A El-Alia, pour le 10ème anniversaire du retour de Boudiaf

A El-Alia, pour le 10ème anniversaire du retour de Boudiaf

La prière des «absents»

Mohamed Mehdi, Le Quotidien d’Oran, 17 janvier 2002

Seulement quelques dizaines de personnes étaient hier au cimetière d’El-Alia pour commémorer le retour de feu Mohamed Boudiaf, le 16 janvier 1992, venu prendre la tête du Haut Comité de l’Etat (HCE). Ils attendaient, sous une fine pluie, l’arrivée des membres de la famille du défunt et, éventuellement, celle des officiels.

A l’entrée du cimetière, les visiteurs étaient soumis à une fouille systématique de tout objet (cartables, sacs,…) qu’ils transportaient. Les véhicules n’étaient pas admis dans les proches environs du lieu de recueillement. Des hommes du GIS, arrivés en véhicules blindés, étaient accompagnés de chiens renifleurs. Ils arpentaient les alentours du carré des Martyrs, à la recherche de tout objet suspect. Même la gerbe de fleur, apportée par Mme Khiar de la Fondation Boudiaf, a été soigneusement examinée.
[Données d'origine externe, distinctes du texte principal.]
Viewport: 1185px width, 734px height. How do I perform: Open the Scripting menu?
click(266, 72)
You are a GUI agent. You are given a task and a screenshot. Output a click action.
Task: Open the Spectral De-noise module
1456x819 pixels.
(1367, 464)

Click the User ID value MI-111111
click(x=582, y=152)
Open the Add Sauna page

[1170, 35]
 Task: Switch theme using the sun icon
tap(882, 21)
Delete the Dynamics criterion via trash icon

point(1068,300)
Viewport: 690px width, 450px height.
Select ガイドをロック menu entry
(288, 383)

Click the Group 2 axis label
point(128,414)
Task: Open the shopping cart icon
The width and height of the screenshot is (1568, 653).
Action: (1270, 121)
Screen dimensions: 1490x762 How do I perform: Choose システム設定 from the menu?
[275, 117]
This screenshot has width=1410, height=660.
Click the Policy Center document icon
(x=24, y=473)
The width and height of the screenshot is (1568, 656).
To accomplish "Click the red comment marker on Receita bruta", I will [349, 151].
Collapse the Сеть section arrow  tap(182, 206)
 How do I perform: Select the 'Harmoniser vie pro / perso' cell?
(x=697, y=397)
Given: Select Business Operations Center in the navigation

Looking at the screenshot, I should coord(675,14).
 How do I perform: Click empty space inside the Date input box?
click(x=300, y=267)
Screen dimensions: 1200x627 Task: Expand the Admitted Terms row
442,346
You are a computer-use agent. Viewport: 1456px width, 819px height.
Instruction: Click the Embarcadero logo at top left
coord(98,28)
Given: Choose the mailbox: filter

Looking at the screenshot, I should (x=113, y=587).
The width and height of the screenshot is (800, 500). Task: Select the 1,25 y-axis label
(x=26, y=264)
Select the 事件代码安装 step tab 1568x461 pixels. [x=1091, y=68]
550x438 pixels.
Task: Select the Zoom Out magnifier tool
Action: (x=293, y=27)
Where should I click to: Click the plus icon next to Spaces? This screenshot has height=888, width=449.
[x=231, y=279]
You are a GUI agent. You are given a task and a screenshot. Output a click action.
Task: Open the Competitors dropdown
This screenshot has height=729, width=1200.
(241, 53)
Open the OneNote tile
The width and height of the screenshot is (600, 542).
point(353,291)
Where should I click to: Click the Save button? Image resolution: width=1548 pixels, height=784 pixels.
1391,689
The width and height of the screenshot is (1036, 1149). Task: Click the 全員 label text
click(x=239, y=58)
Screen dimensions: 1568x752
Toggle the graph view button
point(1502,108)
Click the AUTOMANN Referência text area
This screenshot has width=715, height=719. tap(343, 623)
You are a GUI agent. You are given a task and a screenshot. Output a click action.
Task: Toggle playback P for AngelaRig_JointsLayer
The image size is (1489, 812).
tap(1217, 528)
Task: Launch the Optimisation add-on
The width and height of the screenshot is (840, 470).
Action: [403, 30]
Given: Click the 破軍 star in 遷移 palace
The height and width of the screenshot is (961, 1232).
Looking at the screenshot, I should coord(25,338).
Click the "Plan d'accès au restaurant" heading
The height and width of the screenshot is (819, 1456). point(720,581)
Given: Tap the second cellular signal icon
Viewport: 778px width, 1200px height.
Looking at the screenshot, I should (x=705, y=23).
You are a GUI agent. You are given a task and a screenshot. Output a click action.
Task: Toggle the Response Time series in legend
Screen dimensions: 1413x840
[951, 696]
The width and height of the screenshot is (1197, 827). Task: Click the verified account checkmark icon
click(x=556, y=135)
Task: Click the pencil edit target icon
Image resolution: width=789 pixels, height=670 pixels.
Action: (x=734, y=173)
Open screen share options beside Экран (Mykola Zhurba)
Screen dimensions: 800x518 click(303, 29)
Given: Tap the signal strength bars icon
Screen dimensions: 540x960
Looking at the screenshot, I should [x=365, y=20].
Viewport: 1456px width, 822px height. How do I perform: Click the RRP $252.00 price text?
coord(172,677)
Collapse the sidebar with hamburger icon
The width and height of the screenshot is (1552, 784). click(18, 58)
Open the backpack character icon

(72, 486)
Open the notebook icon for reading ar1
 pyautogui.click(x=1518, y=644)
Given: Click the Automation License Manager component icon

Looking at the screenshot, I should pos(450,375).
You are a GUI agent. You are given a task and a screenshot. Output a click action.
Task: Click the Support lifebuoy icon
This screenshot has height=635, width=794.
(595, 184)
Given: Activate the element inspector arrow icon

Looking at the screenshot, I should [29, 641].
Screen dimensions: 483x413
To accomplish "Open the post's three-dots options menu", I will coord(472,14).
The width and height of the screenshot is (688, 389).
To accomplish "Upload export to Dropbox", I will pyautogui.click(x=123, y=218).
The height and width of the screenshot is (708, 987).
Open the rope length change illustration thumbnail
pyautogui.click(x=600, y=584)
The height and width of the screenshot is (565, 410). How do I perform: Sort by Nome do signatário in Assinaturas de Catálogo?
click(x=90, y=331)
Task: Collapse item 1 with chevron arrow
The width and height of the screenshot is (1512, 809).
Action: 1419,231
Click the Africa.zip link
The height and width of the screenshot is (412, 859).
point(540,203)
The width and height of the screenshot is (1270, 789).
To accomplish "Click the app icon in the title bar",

L’assistance était bien réduite. Les «absents» étaient visibles. Aucun parmi ceux, encore vivants, qui avaient accueilli, il y a dix ans, Mohamed Boudiaf à l’Aéroport Houari Boumediène, n’y était. Pas même ceux qu’on avait l’habitude de rencontrer, depuis 1993, au cimetière d’El-Alia à chaque 29 juin, date de l’assassinat de Boudiaf. Les compagnons du HCE, en l’occurrence MM. Ali Haroun, Rédha Malek, Ali Kafi et Khaled Nezzar, brillaient pas leur absence. Ni le chef de gouvernement de l’époque, Sid-Ahmed Ghozali, ni les hommes politiques qui se réclamaient publiquement de lui, comme Saïd Sadi, Sidi Saïd, Leila Aslaoui et autres Hachemi Chérif, ne sont venus. Ce sont surtout des anonymes qui sont venus marquer cette date avec Nacer Boudiaf (fils du défunt), Mohamed Larbi Abdelmoumène (ministre du Travail et de la Sécurité Sociale), Ahmed Mahsas (vieux compagnon de Boudiaf à l’OS), Tayeb Louh (président du syndicat national des magistrats algériens), Tarek Mira (député RCD), Ahmed Lakhdar Bensaïd (de la Coordination nationale des enfants de chouhada), Madjid Amirat, Djamila Khiar et Amine Benabderrahmane de la Fondation Mohamed Boudiaf…

La cérémonie de recueillement n’a pas duré plus de dix minutes. Elle a commencé dès l’arrivée, sous importante escorte, de Mme Fatiha Boudiaf. Nacer Boudiaf est resté, avec le docteur Madjid Amirat, franchement à l’écart de cette cérémonie. «Je ne cautionne plus la fondation», affirme Nacer. Pour lui, celle-ci a montré ses limites, s’empêchant de militer pour qu’éclate enfin la vérité sur l’assassinat de son père.

Nacer Boudiaf a commenté, avec amertume, l’absence très remarquée des ex-compagnons de son père au HCE : «leur seul principe est : «le roi est mort, vive le roi…». Et d’ajouter à l’adresse de ceux qui, à l’époque, avaient ramené son père : «ils ont sauvé leur République».

S’agissant des démarches qu’il entend entamer pour faire éclater la vérité sur l’assassinat de son père, Nacer Boudiaf se dit étonné que le chef de l’Etat «n’ait pas réagi à l’accusation portée contre son chef de cabinet», le général Larbi Belkheir. A ce propos, Nacer Boudiaf affirme avoir demandé, en vain, à Rédha Malek, d’être son témoin dans le procès qu’il affirme vouloir intenter, ici en Algérie, contre le directeur de cabinet de la présidence.

Quant à la cérémonie, elle fut bien courte et d’une tristesse que la grisaille d’une matinée pluvieuse n’a fait qu’accentuer.